Prompt
Replace "icon" with "button" in the data starting at the line containing "Open the help question mark icon" and ending at the line containing "click(x=1243, y=16)", and give those lines again with nothing else changed. Leave out the pictures.

Data shown
——
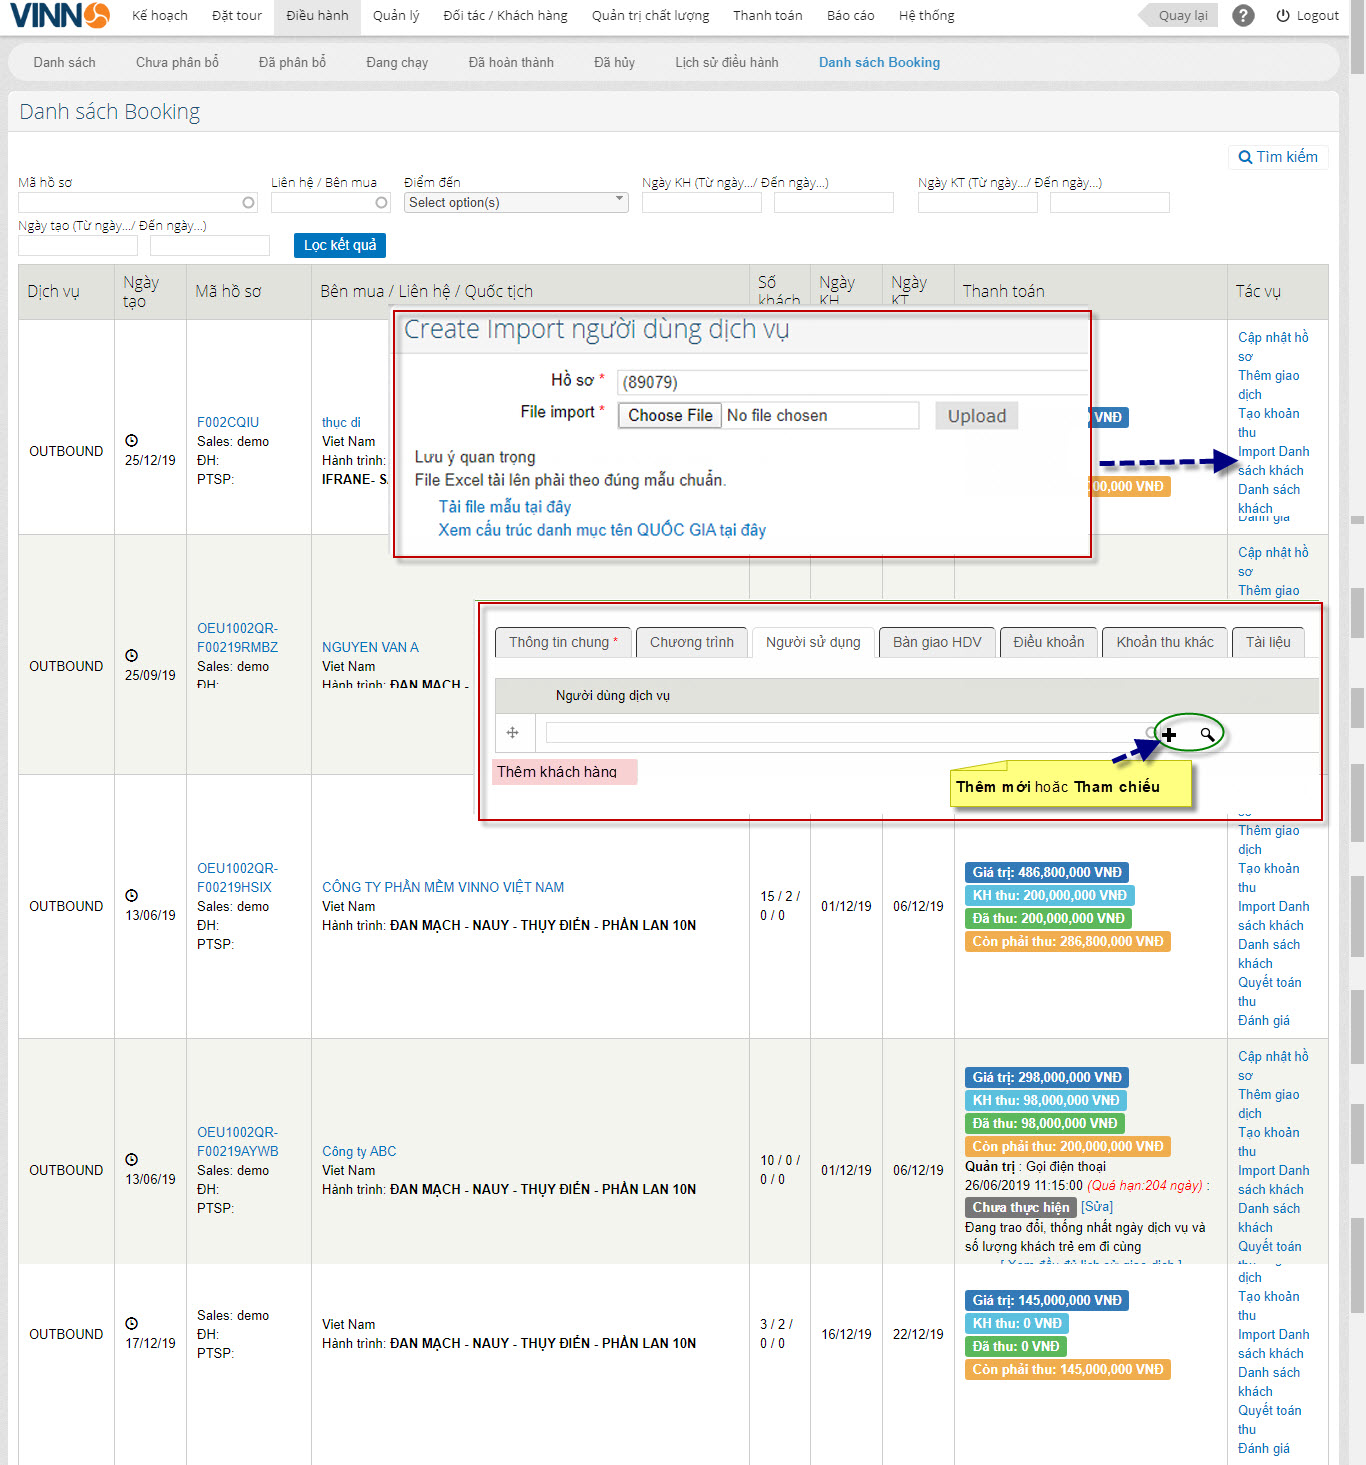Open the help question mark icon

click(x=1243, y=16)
——
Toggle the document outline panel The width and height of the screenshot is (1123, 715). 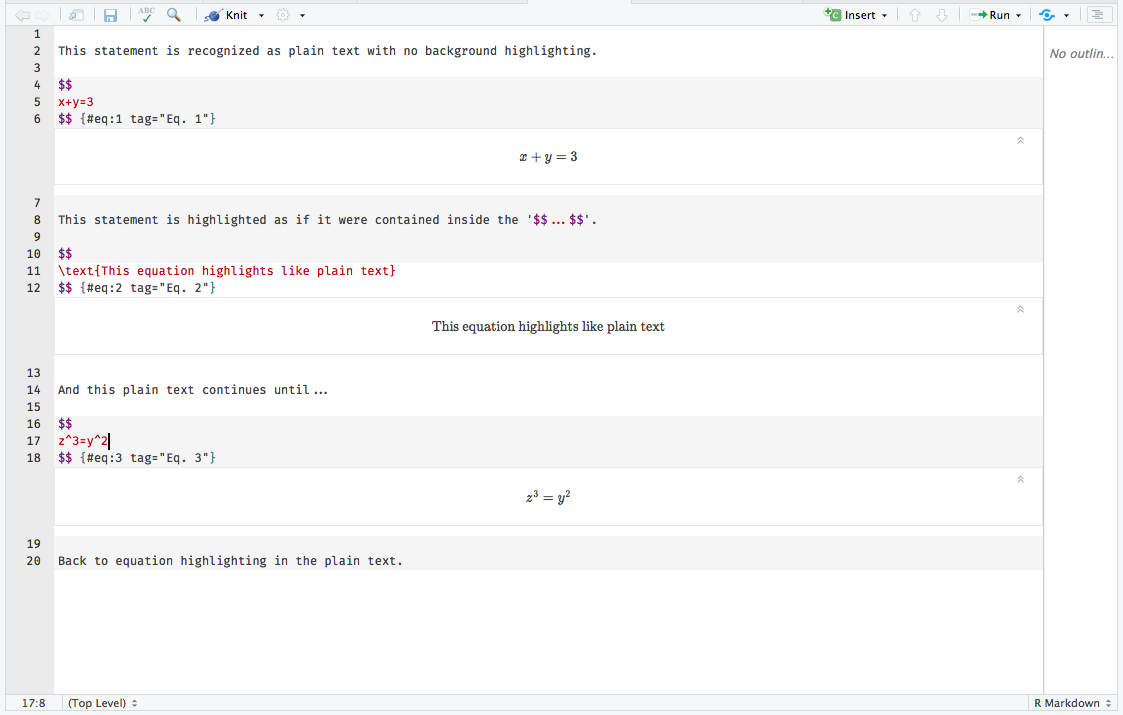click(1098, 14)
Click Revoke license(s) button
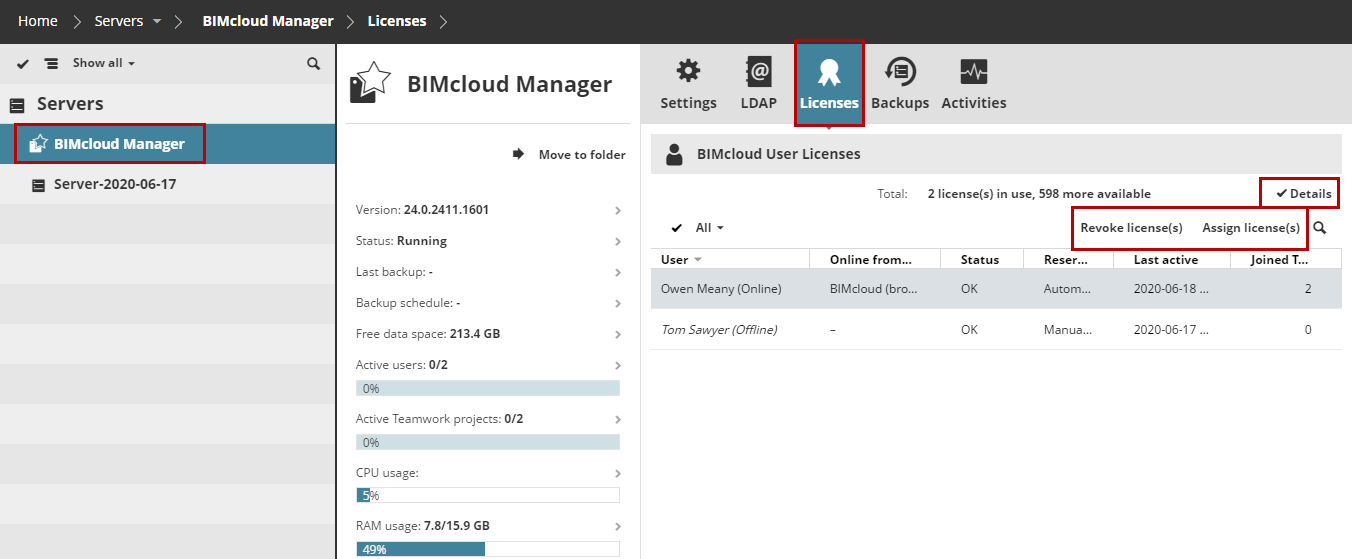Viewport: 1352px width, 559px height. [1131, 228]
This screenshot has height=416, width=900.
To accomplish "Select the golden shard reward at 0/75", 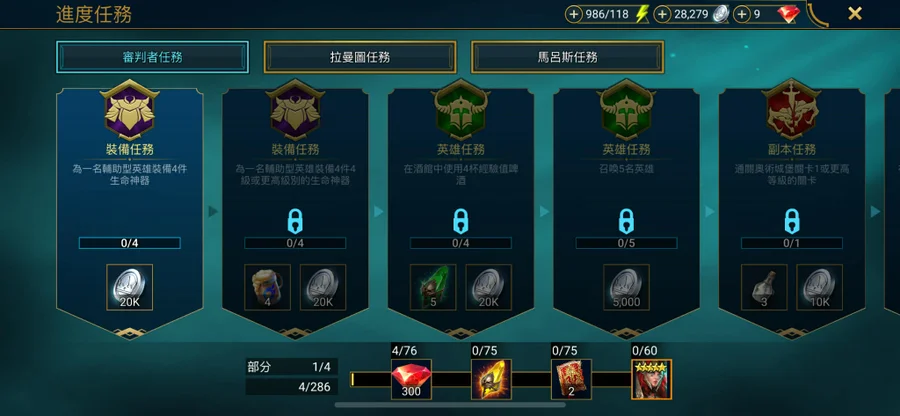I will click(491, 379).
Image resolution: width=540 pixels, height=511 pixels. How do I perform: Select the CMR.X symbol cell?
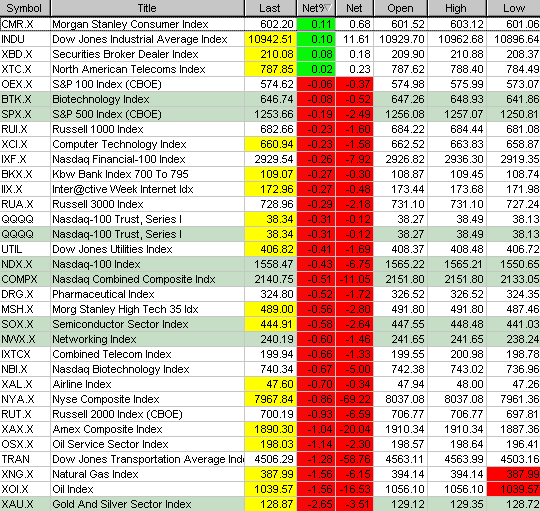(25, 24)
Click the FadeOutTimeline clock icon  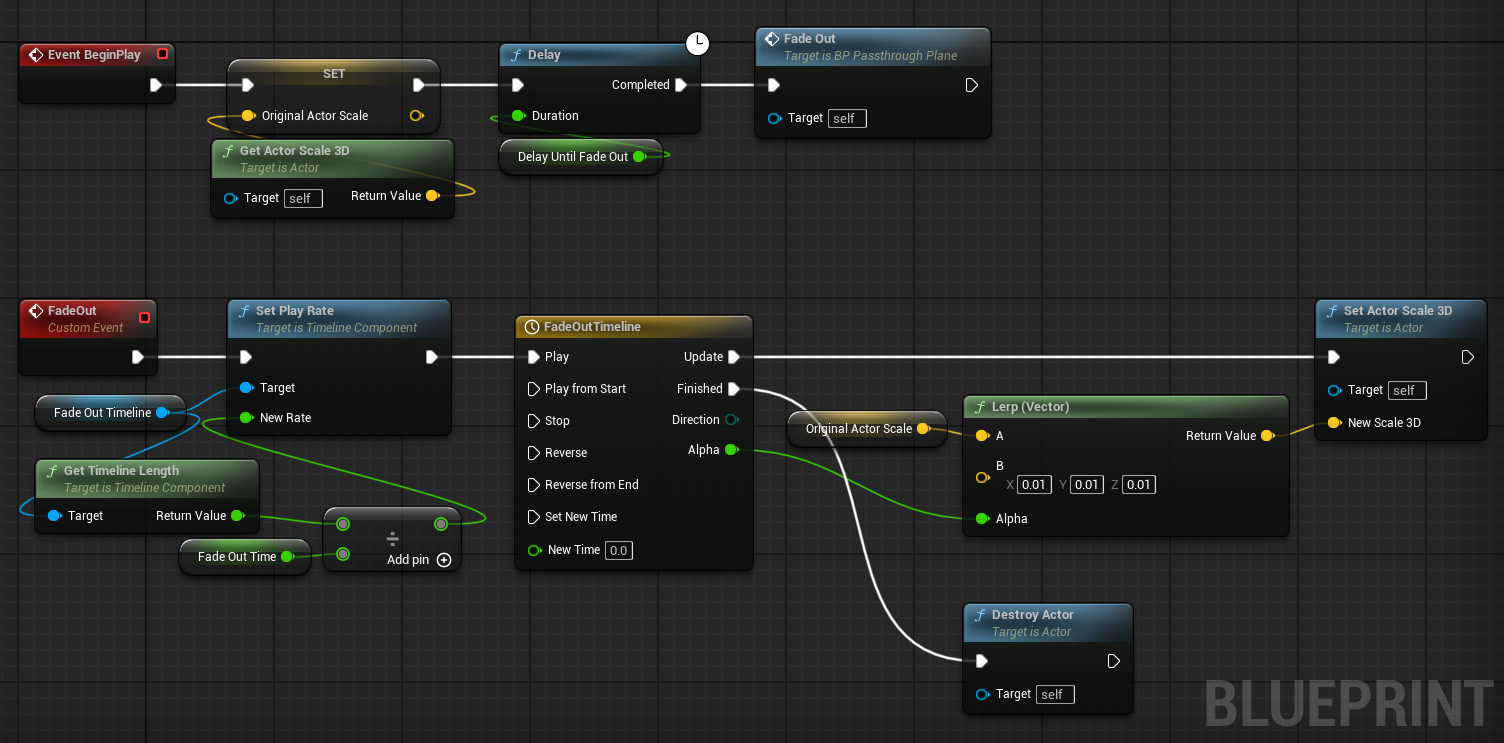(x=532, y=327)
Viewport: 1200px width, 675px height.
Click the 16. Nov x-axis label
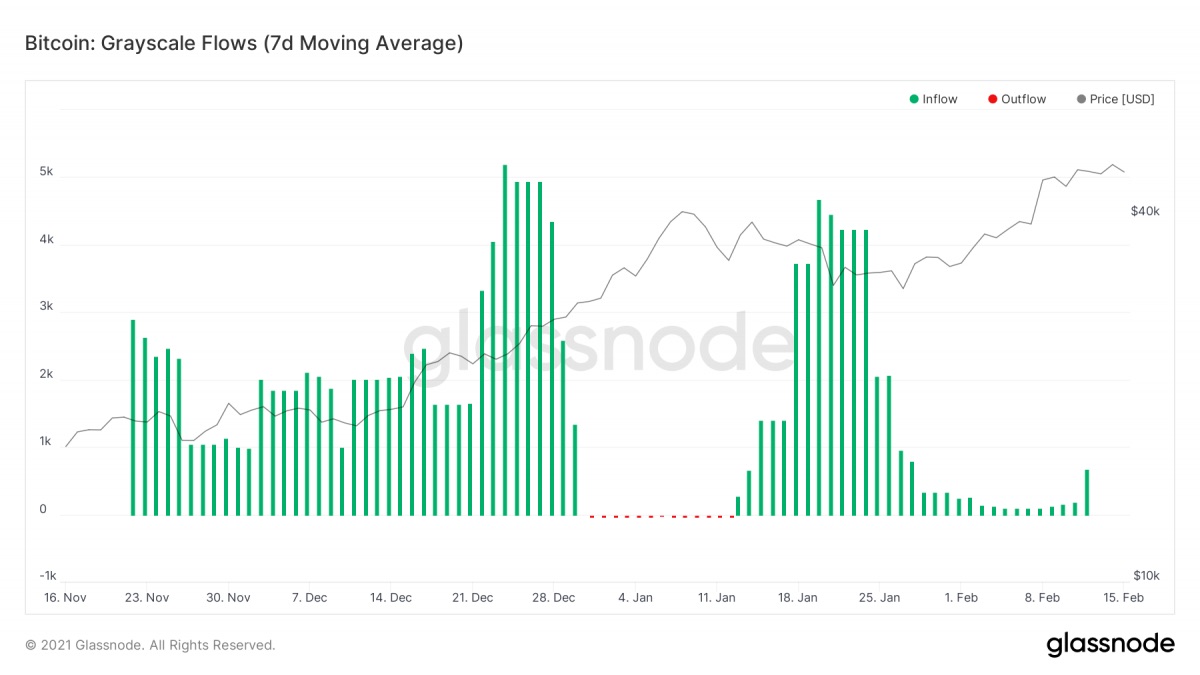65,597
——
Task result
Open the help question mark button

click(x=1243, y=16)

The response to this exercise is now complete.